◆ Required action:
Repeat the part of the records that opens with the line containing "Find the location of a particular element. This" and closes with the line containing "(442, 1065).", including both of those lines.
[Entries shown]
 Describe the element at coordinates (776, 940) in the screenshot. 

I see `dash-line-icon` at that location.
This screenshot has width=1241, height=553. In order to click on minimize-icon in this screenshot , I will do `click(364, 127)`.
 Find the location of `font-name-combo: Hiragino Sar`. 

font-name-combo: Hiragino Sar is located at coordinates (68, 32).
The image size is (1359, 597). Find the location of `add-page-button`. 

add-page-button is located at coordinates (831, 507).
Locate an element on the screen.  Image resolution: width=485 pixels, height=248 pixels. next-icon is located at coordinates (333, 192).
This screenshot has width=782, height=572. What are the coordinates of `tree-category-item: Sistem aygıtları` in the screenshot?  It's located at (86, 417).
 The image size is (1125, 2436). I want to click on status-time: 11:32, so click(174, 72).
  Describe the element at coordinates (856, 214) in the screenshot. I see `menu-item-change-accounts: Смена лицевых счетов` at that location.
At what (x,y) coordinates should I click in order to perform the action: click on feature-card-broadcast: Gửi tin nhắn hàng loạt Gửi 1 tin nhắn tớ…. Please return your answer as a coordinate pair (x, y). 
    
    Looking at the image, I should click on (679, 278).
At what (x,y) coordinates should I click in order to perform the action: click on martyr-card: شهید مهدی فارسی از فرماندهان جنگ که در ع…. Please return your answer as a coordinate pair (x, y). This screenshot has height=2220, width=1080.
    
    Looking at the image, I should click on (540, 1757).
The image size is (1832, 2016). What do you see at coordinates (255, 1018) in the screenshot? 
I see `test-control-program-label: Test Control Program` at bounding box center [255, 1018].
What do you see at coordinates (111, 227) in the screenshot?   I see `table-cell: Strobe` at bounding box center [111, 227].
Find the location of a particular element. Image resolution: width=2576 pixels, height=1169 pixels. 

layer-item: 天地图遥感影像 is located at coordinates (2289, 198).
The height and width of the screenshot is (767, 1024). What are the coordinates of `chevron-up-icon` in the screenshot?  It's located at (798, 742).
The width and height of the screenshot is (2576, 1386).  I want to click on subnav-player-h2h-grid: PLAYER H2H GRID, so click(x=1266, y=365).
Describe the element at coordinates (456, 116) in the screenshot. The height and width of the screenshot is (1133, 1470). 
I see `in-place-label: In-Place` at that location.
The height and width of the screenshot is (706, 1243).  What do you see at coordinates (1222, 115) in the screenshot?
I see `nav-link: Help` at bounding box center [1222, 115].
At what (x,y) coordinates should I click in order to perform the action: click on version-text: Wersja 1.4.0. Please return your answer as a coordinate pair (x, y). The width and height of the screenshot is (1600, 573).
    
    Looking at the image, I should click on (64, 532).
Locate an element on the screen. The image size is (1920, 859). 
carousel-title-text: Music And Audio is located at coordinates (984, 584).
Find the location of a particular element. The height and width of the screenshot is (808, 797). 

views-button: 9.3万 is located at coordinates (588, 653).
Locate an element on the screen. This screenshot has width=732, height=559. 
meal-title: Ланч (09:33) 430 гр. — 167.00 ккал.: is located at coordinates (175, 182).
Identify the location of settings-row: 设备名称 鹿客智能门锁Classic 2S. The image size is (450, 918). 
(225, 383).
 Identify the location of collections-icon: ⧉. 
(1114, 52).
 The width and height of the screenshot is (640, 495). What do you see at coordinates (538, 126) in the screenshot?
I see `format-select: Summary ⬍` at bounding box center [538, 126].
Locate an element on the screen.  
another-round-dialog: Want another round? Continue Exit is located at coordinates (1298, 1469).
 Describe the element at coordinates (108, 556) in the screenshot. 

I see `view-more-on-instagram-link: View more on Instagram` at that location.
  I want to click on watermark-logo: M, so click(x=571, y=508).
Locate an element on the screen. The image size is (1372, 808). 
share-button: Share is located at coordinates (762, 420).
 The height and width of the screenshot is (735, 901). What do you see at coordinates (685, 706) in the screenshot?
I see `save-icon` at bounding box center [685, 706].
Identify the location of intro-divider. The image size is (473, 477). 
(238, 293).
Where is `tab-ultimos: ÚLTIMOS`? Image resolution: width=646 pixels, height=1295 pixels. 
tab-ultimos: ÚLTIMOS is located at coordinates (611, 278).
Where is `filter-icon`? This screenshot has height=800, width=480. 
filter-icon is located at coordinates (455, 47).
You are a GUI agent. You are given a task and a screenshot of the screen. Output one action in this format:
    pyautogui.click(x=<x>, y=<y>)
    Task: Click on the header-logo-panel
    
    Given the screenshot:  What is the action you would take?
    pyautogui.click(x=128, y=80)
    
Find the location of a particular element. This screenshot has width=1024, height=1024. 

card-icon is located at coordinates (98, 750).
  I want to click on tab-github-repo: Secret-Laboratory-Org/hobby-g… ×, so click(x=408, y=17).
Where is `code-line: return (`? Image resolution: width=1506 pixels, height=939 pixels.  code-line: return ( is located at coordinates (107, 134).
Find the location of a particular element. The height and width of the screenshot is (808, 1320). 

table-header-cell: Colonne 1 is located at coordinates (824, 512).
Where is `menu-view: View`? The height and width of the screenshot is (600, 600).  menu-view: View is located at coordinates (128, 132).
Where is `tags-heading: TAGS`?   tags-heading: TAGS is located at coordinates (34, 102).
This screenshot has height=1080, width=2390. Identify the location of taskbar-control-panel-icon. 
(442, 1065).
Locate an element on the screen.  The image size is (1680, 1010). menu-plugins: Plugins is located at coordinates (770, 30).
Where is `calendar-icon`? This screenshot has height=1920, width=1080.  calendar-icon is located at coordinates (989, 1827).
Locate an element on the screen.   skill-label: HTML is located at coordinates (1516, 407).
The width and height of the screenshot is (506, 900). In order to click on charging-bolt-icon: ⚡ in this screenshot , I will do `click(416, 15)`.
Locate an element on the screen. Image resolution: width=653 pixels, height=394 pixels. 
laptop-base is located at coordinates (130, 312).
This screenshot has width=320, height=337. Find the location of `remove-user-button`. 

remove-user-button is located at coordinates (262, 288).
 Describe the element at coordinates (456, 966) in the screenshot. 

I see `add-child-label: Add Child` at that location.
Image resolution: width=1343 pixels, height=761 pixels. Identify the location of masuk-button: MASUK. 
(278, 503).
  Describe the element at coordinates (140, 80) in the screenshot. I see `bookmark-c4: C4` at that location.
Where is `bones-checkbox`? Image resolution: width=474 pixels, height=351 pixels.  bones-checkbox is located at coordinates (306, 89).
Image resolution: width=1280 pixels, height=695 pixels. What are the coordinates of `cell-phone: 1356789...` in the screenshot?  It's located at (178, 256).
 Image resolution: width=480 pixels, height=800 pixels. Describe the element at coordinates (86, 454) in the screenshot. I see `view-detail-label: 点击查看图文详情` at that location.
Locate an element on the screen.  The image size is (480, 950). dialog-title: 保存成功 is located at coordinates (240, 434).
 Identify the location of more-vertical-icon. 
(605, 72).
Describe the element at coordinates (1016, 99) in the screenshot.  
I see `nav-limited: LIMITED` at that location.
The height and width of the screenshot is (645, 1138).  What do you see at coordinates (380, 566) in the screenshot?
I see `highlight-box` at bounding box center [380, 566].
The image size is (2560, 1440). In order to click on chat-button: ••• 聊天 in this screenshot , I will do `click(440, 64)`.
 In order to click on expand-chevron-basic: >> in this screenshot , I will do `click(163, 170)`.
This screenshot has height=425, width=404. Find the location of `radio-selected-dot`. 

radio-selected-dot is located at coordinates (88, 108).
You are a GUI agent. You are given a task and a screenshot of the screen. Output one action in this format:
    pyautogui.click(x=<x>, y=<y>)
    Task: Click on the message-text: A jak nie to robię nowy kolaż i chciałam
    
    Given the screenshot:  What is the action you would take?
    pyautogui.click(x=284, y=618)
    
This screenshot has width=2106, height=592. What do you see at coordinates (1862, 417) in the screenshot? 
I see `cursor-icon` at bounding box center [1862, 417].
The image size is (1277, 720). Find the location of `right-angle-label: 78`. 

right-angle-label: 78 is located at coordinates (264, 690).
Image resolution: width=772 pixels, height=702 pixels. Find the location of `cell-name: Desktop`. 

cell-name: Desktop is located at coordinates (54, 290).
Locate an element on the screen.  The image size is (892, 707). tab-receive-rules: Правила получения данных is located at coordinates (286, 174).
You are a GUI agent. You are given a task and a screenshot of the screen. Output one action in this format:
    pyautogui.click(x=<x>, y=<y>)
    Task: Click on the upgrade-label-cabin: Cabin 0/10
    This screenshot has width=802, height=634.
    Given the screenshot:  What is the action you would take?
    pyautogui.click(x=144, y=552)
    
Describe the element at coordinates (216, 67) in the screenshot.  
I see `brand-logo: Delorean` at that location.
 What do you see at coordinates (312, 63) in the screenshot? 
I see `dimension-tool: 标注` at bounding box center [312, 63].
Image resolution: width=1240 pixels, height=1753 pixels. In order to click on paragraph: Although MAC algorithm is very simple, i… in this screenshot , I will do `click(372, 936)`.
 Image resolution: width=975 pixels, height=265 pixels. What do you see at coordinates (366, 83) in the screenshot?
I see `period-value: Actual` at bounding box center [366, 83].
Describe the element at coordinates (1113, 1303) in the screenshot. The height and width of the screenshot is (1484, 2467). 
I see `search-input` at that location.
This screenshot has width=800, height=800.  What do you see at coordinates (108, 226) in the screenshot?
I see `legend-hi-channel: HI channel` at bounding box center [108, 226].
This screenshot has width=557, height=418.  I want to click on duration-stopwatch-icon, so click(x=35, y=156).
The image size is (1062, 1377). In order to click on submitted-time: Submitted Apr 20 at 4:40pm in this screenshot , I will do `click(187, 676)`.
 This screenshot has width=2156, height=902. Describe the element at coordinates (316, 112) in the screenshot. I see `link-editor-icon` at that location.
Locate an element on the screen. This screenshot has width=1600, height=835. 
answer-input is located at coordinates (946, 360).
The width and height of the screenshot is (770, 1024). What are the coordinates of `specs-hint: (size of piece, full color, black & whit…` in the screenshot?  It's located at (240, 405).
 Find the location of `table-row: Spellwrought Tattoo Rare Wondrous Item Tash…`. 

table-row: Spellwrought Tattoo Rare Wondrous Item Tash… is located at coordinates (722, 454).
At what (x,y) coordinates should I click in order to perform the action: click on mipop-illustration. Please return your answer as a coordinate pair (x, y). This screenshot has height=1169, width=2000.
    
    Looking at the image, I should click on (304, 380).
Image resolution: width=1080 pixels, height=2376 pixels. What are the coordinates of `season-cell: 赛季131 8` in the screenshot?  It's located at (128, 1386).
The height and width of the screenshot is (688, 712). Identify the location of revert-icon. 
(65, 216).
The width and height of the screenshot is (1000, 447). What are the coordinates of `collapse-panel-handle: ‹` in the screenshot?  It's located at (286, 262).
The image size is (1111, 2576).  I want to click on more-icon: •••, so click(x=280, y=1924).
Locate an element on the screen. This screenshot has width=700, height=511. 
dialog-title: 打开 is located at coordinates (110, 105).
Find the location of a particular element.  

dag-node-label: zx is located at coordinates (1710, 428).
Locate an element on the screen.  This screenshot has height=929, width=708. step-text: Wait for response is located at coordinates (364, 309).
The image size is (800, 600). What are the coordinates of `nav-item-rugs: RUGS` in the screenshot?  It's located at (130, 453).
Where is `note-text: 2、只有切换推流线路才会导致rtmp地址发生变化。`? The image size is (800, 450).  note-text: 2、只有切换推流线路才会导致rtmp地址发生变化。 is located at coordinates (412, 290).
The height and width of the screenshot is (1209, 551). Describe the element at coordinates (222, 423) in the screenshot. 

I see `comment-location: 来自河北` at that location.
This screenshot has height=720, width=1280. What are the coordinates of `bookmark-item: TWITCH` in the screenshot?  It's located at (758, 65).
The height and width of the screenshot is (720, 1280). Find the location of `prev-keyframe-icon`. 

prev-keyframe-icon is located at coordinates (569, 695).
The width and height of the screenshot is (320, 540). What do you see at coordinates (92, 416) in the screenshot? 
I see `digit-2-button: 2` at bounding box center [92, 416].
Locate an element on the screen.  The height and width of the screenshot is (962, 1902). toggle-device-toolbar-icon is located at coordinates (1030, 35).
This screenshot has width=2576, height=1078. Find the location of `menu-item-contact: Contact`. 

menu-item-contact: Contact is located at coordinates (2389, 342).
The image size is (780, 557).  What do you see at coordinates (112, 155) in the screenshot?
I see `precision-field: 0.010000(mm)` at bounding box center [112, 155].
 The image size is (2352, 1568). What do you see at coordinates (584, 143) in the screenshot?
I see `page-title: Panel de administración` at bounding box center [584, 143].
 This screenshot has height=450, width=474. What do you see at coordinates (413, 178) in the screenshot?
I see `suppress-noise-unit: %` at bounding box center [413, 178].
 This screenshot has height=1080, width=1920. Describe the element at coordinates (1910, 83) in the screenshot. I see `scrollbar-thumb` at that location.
[/Entries shown]
◆ Task output:
Find the location of a particular element. This screenshot has width=1024, height=1024. 

card-icon is located at coordinates (98, 750).
  I want to click on tab-github-repo: Secret-Laboratory-Org/hobby-g… ×, so click(x=408, y=17).
Where is `code-line: return (`? Image resolution: width=1506 pixels, height=939 pixels.  code-line: return ( is located at coordinates (107, 134).
Find the location of a particular element. The height and width of the screenshot is (808, 1320). 

table-header-cell: Colonne 1 is located at coordinates (824, 512).
Where is `menu-view: View`? The height and width of the screenshot is (600, 600).  menu-view: View is located at coordinates (128, 132).
Where is `tags-heading: TAGS`?   tags-heading: TAGS is located at coordinates (34, 102).
This screenshot has height=1080, width=2390. Identify the location of taskbar-control-panel-icon. 
(442, 1065).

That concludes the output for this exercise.